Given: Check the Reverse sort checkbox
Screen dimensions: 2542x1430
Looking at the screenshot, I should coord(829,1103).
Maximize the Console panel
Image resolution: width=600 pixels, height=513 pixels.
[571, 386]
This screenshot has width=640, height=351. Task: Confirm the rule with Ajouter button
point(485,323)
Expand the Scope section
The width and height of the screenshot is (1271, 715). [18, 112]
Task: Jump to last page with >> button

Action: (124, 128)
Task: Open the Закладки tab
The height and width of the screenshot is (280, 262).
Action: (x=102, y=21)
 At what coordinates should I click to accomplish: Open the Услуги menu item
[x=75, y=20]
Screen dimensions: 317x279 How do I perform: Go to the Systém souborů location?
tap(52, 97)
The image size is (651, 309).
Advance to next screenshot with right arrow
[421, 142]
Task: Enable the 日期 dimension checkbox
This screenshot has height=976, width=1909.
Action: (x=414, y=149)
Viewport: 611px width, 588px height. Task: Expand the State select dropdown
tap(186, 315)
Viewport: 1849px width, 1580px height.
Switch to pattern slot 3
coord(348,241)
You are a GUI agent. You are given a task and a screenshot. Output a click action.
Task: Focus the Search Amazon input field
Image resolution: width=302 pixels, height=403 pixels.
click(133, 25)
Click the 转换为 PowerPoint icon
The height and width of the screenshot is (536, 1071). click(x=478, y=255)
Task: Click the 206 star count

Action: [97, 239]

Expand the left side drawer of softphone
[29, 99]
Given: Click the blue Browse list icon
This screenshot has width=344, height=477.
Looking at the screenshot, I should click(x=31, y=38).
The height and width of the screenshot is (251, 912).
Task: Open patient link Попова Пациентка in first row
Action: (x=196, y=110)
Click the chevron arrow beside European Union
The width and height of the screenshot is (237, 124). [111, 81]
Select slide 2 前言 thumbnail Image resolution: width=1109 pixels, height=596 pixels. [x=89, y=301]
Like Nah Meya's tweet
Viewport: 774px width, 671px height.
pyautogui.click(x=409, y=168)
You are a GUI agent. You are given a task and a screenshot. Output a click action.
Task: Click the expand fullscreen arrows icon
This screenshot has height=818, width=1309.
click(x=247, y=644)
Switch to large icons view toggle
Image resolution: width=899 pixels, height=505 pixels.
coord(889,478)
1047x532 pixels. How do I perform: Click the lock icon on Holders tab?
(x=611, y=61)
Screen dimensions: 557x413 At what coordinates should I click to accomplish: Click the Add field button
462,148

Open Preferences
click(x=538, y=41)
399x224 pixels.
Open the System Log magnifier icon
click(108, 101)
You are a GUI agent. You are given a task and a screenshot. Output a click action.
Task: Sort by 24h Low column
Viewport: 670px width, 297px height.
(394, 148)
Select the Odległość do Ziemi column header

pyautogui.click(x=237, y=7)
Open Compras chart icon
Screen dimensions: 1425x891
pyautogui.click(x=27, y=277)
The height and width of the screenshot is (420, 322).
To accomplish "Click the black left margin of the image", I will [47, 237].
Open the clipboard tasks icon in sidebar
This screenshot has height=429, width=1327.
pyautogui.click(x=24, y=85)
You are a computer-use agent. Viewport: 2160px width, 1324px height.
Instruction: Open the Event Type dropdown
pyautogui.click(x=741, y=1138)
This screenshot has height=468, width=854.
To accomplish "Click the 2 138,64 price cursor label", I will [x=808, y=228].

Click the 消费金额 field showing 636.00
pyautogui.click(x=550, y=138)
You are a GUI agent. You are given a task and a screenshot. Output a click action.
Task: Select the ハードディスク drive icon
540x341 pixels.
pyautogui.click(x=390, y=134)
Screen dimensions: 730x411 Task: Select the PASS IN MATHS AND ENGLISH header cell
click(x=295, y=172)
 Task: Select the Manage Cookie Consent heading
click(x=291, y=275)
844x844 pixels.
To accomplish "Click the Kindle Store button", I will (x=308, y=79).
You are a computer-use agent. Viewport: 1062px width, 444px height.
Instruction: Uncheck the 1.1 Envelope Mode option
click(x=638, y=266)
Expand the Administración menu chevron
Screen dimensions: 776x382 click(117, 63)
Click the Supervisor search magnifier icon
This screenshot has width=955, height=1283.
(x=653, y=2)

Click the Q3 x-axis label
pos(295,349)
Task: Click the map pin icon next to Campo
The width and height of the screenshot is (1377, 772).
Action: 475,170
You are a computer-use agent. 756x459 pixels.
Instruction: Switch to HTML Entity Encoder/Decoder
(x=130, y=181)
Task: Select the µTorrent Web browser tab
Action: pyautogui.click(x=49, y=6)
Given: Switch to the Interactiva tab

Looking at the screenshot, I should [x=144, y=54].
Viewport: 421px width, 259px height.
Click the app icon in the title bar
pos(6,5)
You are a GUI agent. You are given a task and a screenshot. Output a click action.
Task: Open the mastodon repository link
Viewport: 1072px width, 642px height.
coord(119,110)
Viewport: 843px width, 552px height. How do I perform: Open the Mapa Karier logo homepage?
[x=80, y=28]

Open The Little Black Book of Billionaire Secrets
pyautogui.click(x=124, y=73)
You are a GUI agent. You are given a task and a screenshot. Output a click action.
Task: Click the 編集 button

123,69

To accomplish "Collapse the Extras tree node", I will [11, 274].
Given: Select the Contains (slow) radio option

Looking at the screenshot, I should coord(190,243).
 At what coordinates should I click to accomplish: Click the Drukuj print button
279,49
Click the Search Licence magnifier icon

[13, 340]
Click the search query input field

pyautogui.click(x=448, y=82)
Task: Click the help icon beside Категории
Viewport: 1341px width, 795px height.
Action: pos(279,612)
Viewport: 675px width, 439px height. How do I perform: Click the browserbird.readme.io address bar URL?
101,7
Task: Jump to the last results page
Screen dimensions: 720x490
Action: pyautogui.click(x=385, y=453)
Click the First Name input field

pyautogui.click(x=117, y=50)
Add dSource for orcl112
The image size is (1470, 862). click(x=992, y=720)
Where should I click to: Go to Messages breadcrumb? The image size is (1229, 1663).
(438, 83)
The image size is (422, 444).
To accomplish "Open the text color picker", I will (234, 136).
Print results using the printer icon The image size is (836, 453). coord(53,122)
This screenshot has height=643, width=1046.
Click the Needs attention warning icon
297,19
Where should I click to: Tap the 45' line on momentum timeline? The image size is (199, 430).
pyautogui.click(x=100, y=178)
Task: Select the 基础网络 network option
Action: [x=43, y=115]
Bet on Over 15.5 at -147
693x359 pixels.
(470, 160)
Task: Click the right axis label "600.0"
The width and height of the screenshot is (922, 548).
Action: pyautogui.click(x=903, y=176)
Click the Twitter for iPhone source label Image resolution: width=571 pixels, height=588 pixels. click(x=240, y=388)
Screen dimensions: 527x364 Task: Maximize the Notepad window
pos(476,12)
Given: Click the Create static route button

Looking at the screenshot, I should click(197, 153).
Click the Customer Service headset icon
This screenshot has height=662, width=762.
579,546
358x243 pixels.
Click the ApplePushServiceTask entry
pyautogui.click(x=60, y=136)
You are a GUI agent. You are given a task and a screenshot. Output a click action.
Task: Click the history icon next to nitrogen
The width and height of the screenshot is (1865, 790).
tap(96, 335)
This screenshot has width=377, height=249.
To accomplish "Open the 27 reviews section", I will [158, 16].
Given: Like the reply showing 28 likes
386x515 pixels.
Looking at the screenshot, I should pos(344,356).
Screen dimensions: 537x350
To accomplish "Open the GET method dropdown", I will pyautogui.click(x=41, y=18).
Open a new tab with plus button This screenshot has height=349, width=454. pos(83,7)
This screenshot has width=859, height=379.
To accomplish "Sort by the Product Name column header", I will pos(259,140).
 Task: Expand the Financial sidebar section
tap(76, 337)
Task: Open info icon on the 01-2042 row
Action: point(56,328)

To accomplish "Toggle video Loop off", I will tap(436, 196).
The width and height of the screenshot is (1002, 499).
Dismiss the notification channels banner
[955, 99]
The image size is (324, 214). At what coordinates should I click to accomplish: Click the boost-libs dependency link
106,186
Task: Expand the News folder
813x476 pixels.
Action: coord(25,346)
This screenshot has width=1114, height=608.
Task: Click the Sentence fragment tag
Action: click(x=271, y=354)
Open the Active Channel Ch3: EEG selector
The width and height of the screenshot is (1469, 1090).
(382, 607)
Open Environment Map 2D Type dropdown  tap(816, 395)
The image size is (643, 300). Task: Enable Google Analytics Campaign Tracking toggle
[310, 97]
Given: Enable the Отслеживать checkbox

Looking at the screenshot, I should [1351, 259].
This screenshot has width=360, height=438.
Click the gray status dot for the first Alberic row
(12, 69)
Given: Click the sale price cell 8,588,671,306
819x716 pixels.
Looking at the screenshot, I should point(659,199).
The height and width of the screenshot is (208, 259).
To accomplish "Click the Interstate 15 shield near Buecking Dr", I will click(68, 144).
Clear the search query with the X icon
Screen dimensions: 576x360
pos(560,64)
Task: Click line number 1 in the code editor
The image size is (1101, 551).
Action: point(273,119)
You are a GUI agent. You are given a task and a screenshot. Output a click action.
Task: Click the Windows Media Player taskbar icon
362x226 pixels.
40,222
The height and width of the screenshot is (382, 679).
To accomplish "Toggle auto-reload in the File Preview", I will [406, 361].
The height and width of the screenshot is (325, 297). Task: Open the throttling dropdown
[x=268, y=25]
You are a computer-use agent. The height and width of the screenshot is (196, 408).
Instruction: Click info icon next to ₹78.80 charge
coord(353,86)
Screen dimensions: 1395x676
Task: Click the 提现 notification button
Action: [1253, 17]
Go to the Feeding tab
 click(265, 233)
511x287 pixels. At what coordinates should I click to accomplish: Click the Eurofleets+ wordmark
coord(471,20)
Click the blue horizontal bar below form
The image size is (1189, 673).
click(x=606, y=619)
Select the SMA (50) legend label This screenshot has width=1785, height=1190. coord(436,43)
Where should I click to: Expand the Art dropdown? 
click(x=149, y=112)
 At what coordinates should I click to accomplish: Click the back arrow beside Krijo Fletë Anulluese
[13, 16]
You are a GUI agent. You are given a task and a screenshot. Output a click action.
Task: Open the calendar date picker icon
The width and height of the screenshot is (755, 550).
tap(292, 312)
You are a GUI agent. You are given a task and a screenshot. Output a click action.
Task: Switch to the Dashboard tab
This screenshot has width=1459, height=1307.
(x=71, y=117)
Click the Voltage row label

» Exercise details
Lay out the entries as a numbered list, starting at the line that contains "Given: Enable the Отслеживать checkbox" and ending at the line that contains "Action: point(273,119)", leaving out blank lines.

» Task solution
1. Given: Enable the Отслеживать checkbox
2. Looking at the screenshot, I should [1351, 259].
3. This screenshot has width=360, height=438.
4. Click the gray status dot for the first Alberic row
5. (12, 69)
6. Given: Click the sale price cell 8,588,671,306
7. 819x716 pixels.
8. Looking at the screenshot, I should point(659,199).
9. The height and width of the screenshot is (208, 259).
10. To accomplish "Click the Interstate 15 shield near Buecking Dr", I will click(68, 144).
11. Clear the search query with the X icon
12. Screen dimensions: 576x360
13. pos(560,64)
14. Task: Click line number 1 in the code editor
15. The image size is (1101, 551).
16. Action: point(273,119)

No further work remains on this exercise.